-- Start of Text --

For Kevin and I, the inability to top up a dwindling supply of basic spares, the stress of hunting for fuel & food in the Red Sea, one of the most hostile cruising grounds in the world, followed by the inability having reached ‘safer’ waters, to actually be permitted into secure harbour safe from the weather combined with the longer term issues of maintaining Temptress in a seaworthy state has had a huge impact on the crew’s mental well being. I have always dismissed stress and worry as belonging to others, now it’s physical effects are part of my /our daily lives – poor sleep, indigestion and the rest.
Not exactly the final leg of our circumnavigation that we envisaged a year ago when we departed Singapore. So now we are thinking of finding somewhere to lift the boat if it’s possible and then restart in a year. Or in a more radical thought, basing the boat in Greek waters for a few years and flying out to her.

-- End of Text --
-- Start of Recorded information --

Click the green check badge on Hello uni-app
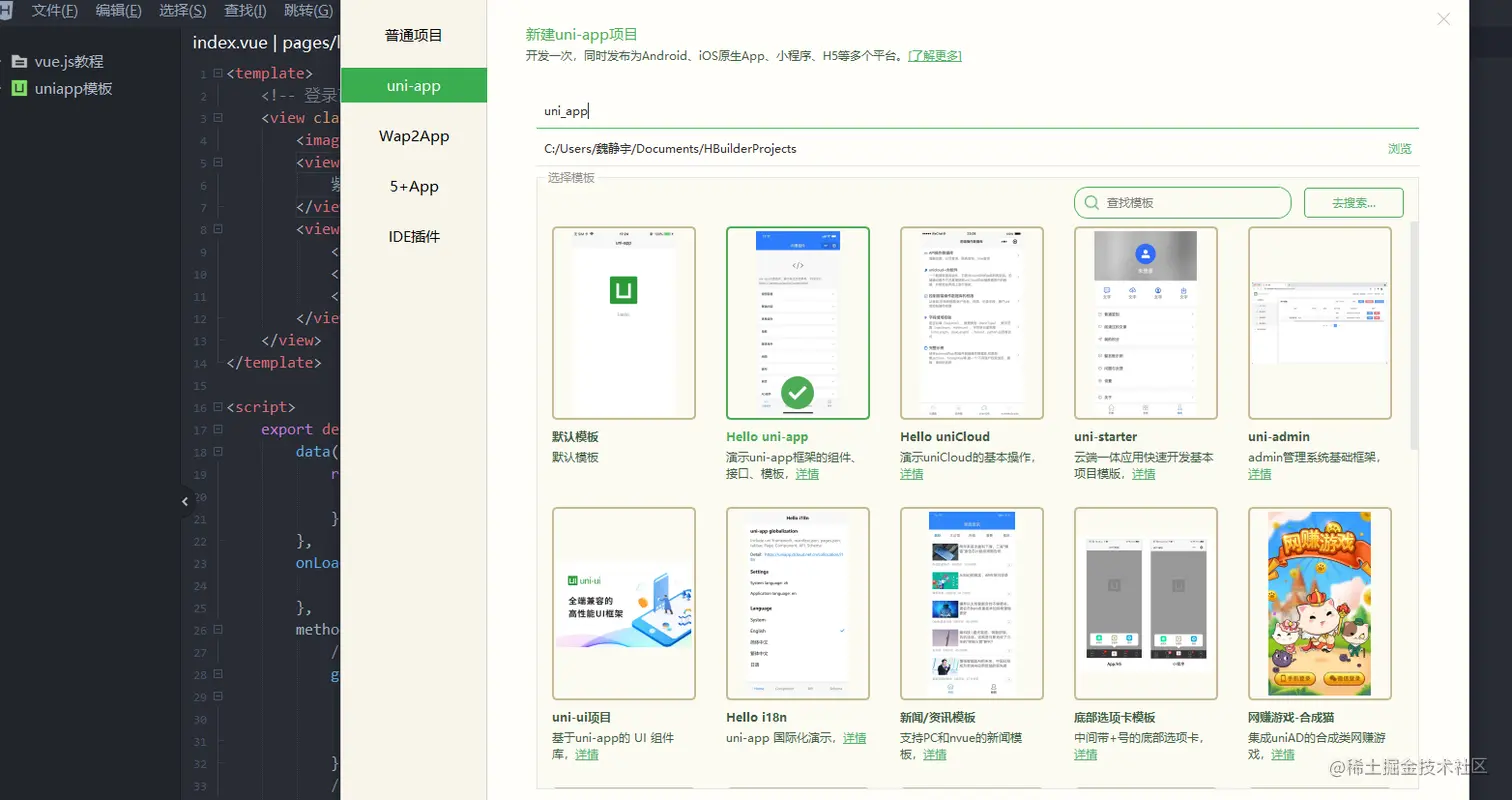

-- End of Recorded information --

* [Your tasks]
**1.** Can you turn the paragraph of the Temptress voyage account that begins "Not exactly the final leg" into a short bulleted list?
**2.** Would you resume the account of the Temptress voyage, picking up after its last sentence?
This material has no connection to the account of the Temptress voyage.

* [In response]
**1.**
- This is not the final leg of the circumnavigation the crew envisaged a year ago when they left Singapore.
- One option is to find somewhere to lift the boat, if possible, and restart in a year.
- A more radical option is to base the boat in Greek waters for a few years and fly out to her.

**2.**
Our most immediate challenge is how to preserve the glut of tomatoes and cucumbers we have been so generously given. Two jars of refrigerator pickles will make a mere scratch on the surface of the cucumbers! We can possibly reduce some tomatoes to a ‘passata’ or similar to go in a litre sized lock’n lock. After all our food shortages of the recent past, we are extremely chuffed to have such a wonderful abundance.
You could try and get boat lifted at Preveza/Aktion, on the Greek mainland near Levkas. Many Brits use it as a base. Acres of hard standing between three yards.